Lilly Acquires Preclinical Non-Viral DNA Delivery Platform for $202M

May 20, 2026, Eli Lilly acquired Engage Biologics, a preclinical biotechnology company developing a non-viral DNA delivery platform, in a transaction valued at up to $202 million, including upfront and milestone-based payments.¹ The deal places Engage’s Tethosome platform inside Lilly’s broader genetic medicines organization.

“With a lean organization and modest seed funding, I am incredibly proud of the rapid progress Engage has made toward a new class of genetic medicines. This is a testament to what a nimble, passionate team can achieve with the tools of synthetic biology,” said Will Olsen, CEO, Engage, in a press release.¹ “We are excited to begin our next chapter with Lilly, which has demonstrated unmatched speed and a uniquely forward-thinking approach to genetic medicine. We believe that the combination of Engage’s platform with Lilly’s significant capabilities will meaningfully accelerate development of new genetic therapies.”

What Did Lilly Acquire in Non-Viral Genetic Medicines?

Engage has focused on non-viral DNA delivery systems intended to address two technical barriers cited in the announcement: nuclear localization and innate immune sensing.¹ The company’s Tethosome platform is described as combining engineered DNA payloads with lipid nanoparticle delivery and an messenger RNA (mRNA)-encoded proprietary technology intended to improve localization and expression.

Non-viral gene delivery has long been investigated as an alternative to viral vectors, with potential advantages related to design flexibility and manufacturing scalability, but delivery efficiency, tissue targeting, and immune activation remain central technical constraints.²

How Could Non-Viral DNA Delivery Affect Genetic Medicines?

The transaction reflects continued interest in platforms that may allow genetic medicines to be engineered, manufactured, and modified using modular components.¹ Engage’s approach uses lipid nanoparticles, a delivery modality with an established role in nucleic acid delivery, particularly for mRNA-based products.³ However, translating lipid nanoparticle experience from mRNA to DNA payloads is not a simple substitution. DNA payloads introduce distinct requirements, including intracellular trafficking and nuclear access.¹ Engage states that its DNA payloads are engineered to improve tolerability while preserving attributes associated with DNA-based therapies, including durability and programmability.

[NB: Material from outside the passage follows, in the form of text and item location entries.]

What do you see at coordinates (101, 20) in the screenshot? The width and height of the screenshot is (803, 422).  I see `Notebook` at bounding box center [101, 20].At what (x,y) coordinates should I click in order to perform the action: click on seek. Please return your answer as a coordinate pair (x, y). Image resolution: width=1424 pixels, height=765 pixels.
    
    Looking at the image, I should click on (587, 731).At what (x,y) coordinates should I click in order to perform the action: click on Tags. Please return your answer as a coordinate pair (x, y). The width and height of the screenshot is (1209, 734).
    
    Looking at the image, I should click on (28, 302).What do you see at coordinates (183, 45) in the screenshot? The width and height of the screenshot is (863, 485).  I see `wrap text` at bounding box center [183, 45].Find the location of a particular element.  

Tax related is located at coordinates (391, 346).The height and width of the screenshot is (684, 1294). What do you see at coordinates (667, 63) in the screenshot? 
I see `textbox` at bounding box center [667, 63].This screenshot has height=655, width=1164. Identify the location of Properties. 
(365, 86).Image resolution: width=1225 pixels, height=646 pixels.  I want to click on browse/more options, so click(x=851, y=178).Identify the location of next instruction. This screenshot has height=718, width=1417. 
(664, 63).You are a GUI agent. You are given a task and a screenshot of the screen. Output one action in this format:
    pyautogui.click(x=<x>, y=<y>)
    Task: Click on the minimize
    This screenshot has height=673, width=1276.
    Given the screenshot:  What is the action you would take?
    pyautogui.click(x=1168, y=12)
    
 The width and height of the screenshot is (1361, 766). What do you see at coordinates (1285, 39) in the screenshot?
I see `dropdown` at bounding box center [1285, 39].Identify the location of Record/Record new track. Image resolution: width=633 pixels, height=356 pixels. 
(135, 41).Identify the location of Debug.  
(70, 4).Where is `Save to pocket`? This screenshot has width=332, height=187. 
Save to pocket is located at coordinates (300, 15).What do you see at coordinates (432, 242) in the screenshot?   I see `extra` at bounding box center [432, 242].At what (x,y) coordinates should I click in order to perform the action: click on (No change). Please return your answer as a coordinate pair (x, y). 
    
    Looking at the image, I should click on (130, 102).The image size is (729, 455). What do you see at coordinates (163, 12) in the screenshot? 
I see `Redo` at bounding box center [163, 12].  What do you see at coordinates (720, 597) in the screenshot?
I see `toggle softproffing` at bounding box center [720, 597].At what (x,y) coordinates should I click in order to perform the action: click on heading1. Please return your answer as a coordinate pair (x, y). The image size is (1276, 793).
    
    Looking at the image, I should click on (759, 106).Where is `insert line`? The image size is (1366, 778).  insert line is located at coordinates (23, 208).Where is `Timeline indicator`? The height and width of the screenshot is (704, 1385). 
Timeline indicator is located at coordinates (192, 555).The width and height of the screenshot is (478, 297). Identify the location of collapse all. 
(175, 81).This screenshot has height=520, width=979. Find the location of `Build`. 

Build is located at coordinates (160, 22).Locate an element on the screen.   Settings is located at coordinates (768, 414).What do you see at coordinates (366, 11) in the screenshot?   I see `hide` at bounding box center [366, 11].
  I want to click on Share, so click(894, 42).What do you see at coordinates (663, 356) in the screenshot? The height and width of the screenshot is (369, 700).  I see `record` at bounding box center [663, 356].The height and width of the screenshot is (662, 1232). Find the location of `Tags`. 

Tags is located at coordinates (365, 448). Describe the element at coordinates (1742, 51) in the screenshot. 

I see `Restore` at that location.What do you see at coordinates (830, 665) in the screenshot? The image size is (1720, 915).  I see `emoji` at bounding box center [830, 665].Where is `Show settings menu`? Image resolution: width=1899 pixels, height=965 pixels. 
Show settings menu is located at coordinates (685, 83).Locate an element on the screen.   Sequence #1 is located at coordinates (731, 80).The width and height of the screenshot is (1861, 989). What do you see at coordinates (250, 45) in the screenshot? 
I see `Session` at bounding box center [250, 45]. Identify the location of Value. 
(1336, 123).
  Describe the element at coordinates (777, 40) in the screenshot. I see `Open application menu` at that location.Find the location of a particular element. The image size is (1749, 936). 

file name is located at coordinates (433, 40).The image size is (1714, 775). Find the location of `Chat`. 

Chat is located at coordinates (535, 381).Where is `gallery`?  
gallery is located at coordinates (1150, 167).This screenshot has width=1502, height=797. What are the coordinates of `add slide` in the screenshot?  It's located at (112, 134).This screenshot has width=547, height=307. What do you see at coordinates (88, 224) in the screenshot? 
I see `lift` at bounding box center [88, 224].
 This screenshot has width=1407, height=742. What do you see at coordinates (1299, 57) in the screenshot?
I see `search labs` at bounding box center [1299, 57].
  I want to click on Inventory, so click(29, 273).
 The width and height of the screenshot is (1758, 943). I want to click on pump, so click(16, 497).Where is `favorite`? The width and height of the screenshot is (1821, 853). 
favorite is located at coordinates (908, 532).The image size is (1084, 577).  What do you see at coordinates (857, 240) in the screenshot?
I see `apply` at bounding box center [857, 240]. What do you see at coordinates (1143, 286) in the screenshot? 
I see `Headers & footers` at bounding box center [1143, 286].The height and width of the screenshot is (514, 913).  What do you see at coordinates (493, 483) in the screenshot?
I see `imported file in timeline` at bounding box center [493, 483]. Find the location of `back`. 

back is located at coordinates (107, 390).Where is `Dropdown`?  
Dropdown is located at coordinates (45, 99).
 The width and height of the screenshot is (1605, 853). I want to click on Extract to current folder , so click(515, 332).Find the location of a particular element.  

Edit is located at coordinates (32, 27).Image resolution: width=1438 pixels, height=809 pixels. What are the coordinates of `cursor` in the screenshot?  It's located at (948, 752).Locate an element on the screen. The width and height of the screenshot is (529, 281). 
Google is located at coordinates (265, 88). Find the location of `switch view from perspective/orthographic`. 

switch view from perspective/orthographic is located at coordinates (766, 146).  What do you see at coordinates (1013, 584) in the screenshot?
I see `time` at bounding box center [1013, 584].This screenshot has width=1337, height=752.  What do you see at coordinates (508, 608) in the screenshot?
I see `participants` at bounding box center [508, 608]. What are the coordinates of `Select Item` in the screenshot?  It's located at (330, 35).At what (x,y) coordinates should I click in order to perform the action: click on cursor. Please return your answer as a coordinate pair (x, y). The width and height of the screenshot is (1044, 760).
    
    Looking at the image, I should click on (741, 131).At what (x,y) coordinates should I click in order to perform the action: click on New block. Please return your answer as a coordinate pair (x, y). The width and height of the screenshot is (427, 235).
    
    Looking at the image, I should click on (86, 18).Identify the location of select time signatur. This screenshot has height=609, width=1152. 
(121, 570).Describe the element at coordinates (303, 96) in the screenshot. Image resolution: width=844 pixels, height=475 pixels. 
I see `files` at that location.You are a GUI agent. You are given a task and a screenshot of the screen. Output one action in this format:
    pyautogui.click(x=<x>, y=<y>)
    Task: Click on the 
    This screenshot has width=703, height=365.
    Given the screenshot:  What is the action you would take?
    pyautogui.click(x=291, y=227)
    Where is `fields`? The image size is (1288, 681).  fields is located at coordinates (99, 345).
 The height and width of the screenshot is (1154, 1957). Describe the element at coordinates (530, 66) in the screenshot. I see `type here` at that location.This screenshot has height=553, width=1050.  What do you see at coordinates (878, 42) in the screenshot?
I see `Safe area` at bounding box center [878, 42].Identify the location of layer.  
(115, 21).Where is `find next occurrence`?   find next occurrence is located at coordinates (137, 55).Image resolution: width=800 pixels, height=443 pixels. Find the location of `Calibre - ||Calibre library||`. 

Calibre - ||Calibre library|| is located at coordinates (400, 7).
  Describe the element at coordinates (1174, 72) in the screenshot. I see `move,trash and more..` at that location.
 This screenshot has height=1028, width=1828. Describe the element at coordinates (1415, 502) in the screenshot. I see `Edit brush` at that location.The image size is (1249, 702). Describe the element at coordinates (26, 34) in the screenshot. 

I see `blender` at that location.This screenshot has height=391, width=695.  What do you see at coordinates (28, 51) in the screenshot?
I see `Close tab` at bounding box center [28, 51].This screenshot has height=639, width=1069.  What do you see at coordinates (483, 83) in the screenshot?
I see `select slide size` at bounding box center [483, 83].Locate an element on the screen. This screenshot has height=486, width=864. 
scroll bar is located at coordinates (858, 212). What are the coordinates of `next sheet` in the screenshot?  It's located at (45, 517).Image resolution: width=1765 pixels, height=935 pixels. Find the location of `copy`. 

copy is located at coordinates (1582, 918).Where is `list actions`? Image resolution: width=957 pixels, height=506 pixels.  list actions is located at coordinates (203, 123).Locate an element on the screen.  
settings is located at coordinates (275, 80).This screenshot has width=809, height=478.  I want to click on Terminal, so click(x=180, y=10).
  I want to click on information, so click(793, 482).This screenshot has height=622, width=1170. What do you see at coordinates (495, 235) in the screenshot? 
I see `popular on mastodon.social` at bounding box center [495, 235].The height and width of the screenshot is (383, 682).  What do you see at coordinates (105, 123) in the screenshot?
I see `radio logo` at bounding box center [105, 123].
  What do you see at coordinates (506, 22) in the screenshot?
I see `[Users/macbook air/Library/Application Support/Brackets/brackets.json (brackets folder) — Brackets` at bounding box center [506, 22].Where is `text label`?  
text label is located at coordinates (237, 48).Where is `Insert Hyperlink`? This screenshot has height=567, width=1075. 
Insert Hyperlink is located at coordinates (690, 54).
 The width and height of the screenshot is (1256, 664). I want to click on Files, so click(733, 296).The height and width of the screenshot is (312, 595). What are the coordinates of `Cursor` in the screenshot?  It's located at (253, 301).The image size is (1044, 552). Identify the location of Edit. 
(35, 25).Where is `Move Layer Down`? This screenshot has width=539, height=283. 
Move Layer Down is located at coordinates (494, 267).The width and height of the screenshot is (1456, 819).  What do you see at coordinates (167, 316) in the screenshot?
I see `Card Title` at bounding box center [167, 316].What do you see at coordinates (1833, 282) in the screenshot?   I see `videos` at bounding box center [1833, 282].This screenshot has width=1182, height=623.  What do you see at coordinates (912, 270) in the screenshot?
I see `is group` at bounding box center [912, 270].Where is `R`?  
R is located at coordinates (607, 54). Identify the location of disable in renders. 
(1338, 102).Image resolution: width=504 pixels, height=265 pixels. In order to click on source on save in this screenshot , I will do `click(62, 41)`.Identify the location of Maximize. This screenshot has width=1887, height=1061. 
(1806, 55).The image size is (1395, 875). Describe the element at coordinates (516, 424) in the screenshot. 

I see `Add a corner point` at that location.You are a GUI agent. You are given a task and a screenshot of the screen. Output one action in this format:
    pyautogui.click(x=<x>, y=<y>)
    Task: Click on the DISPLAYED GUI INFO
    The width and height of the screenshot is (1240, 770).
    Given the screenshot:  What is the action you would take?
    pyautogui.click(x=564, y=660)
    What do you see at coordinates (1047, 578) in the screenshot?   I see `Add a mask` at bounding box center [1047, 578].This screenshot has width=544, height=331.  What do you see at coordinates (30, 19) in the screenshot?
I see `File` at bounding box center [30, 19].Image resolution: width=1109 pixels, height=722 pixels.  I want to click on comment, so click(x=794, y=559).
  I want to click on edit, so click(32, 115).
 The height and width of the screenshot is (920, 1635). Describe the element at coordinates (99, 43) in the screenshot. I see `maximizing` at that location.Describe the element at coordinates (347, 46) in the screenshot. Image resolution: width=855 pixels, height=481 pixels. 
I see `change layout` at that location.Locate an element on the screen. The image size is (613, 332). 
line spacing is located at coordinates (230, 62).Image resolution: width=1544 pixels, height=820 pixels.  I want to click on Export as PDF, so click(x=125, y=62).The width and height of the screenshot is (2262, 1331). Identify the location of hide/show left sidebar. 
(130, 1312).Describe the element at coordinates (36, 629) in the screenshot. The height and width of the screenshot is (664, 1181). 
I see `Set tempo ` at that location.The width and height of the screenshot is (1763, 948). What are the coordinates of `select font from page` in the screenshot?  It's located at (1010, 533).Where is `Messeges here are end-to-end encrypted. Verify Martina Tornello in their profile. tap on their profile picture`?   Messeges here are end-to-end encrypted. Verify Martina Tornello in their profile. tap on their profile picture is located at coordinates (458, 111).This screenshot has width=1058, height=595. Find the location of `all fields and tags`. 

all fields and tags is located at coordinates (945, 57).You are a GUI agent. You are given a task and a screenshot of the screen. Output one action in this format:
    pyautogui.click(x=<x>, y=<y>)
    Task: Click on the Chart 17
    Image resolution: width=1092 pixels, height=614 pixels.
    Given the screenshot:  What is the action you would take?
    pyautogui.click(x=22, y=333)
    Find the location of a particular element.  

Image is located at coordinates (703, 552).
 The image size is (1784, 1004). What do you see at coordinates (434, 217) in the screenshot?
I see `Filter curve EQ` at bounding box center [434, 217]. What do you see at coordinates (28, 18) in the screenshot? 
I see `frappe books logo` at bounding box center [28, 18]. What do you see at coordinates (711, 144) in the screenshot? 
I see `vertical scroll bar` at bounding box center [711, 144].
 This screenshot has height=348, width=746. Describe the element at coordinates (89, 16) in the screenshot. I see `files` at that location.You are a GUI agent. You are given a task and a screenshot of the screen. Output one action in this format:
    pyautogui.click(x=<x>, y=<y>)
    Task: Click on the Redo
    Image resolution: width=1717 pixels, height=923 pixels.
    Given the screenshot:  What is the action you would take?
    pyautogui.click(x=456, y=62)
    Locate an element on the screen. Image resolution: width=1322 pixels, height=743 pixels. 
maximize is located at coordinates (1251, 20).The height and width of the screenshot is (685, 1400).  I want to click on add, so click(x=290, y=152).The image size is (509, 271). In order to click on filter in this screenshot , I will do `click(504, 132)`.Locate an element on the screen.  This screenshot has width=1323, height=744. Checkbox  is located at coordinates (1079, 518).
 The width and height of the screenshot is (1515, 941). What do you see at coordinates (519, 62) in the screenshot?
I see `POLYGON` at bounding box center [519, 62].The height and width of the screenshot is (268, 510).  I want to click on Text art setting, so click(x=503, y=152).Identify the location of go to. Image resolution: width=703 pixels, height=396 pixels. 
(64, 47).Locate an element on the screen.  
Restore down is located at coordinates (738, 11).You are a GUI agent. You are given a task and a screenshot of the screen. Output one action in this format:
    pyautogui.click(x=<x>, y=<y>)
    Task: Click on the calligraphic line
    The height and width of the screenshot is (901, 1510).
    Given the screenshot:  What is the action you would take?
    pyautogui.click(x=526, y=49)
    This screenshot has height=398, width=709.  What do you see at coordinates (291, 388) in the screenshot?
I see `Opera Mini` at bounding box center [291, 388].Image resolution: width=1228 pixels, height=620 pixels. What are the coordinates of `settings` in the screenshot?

What is Known About the Tethosome Platform?

Engage is a preclinical company, and the announcement did not identify clinical candidates, active investigational new drug applications, trial designs, or regulatory filings.¹ As a result, the immediate development implications are primarily strategic and technical. Lilly gains access to a delivery system intended to improve potency, tolerability, and redosability in non-viral DNA medicines, while Engage’s programs move into a larger genetic medicines infrastructure.

From a regulatory perspective, genetic medicine programs typically require detailed characterization of product design, delivery system performance, biodistribution, immune response, and long-term follow-up considerations, particularly when durable expression is anticipated.⁴ These expectations are likely to shape any future clinical translation of a DNA-based platform, regardless of whether the delivery system is viral or non-viral.

References

1. Engage Bio acquired by Lilly to accelerate development of non-viral genetic medicines. Business Wire. News release. May 20, 2026. Accessed May 20, 2026. https://www.businesswire.com/news/home/20260520932076/en/Engage-Bio-Acquired-by-Lilly-to-Accelerate-Development-of-Non-Viral-Genetic-Medicines
2. Yin H, Kanasty RL, Eltoukhy AA, Vegas AJ, Dorkin JR, Anderson DG. Non-viral vectors for gene-based therapy. Nat Rev Genet. 2014;15(8):541-555. doi:10.1038/nrg3763
3. Hou X, Zaks T, Langer R, Dong Y. Lipid nanoparticles for mRNA delivery. Nat Rev Mater. 2021;6(12):1078-1094. doi:10.1038/s41578-021-00358-0
4. US Food and Drug Administration. Long Term Follow-Up After Administration of Human Gene Therapy Products: Guidance for Industry. January 2020.